* TEXT PROVIDED
-- start --

Shooting a Scene for Web Series Anne+
Shooting a Scene for Web Series Anne+

We sat down with the creators of this fabulous new lesbian series that’s coming to you straight out of Amsterdam.

The concept behind ANNE+ is simple, yet stirring. It explores the idea that who we are changes depending on who we are with. We follow Anne through different relationships in six episodes, witnessing the different parts of her that are drawn out with each girl.

The series comes from new talents- creator and writer Maud Wiemeijer, director Valerie Bisscheroux, and lead actress Hanna van Vliet, who came together with the vision of creating authentic media for queer women. And if the trailer is anything to go by, boy oh boy have they achieved that. The use of looks, silences, and hesitations just envelopes you in that new relationship jitter, which mainstream media often fails to do.

The brain behind the series, Maud, and Anne herself, Hanna, took a break from filming to chat to LOTL about putting the project together.

The wonderful thing about web series is that they are very much a grassroots form of TV, so we tend to get more raw perspectives expressed through them. What is it about ANNE+ that reflects that?

Maud: I think firstly because we started this web series on our own initiative and from our own experience it gives a good perspective on identity, sexuality and relationships of people our age. There hasn’t (yet) been a production house or broadcast company been involved (though there are several production companies interested at this point) that would maybe want to change scenes and storylines. It is straight from our hearts and our perspective. The fact that it is mostly about relationships and how the people you are with form who you are, regardless of sexuality, makes it relatable. It’s about the mess that comes with being a student and making relationships work. It will be relatable for anyone who’s ever liked someone, also because there will be all these different types of girls in the series.

Hanna: I very much agree with Maud. Also, a lot of cool actors are joining our group so I hope there will be certain rawness in the style of acting. That is also what we’re looking for in the casting.

Besides that, I think that there aren’t so many gay series that just reflect the love life of someone that happens to be gay, without emphasising on coming out or struggling a lot with being ‘different’. In general, that is the kind of scenario that get subsidies to make their film, so it’s great that we took the opportunity of making something different, something a bit more beyond all the struggles of puberty, thanks to the existence of web series.

-- end --

* RECORD LIST
-- start --

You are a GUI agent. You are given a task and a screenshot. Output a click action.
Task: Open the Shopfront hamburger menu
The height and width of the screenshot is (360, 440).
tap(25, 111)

-- end --
-- start --

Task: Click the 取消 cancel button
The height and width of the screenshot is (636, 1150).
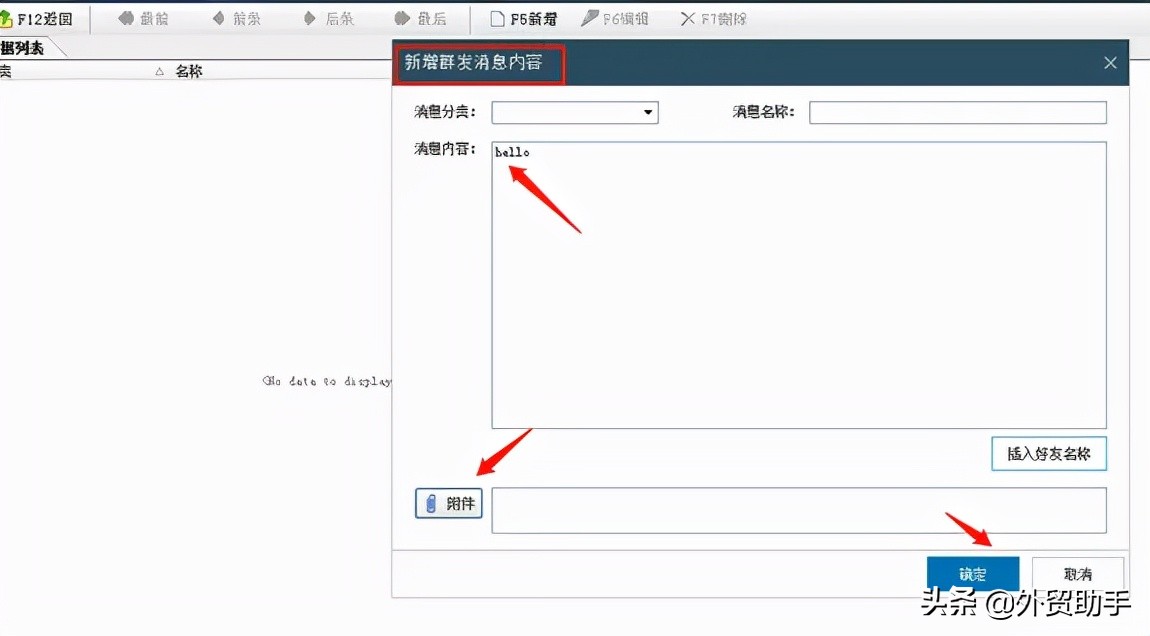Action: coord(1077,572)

-- end --
-- start --

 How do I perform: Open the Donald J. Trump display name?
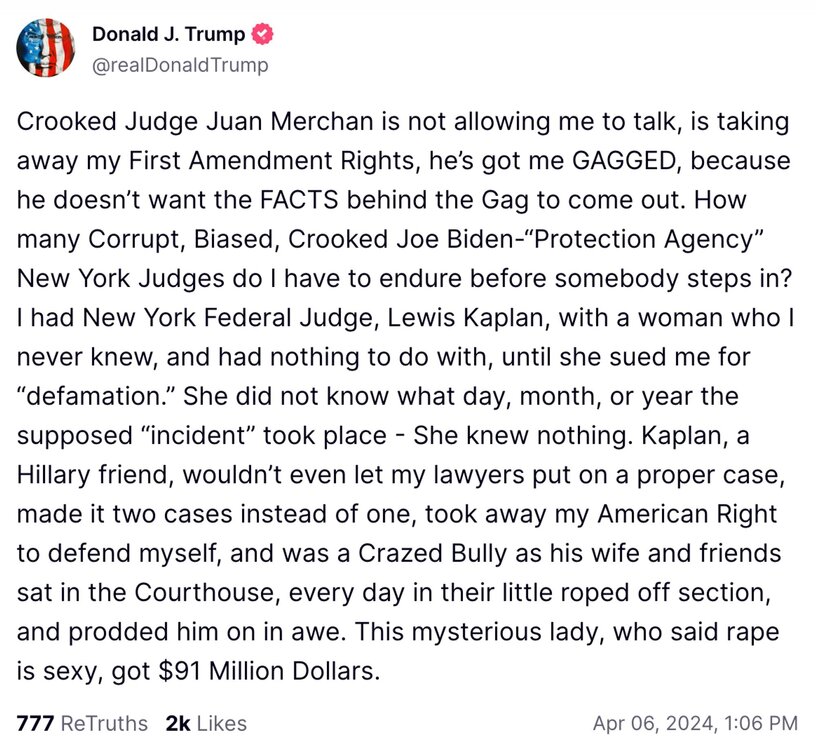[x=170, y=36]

-- end --

* WHAT YOU NEED TO DO
1 – According to the article on the web series ANNE+, how many episodes follow Anne through her different relationships?
2 – Condense the paragraph beginning "The series comes from new talents" in the article on the web series ANNE+, keeping its main facts.

* ANSWERS TO EACH TASK
1 – Six episodes.

2 – ANNE+ is the work of new talents: creator and writer Maud Wiemeijer, director Valerie Bisscheroux, and lead actress Hanna van Vliet, who joined forces to create authentic media for queer women. The trailer suggests they succeeded. Its looks, silences, and hesitations capture the jitters of a new relationship, which mainstream media often fails to do.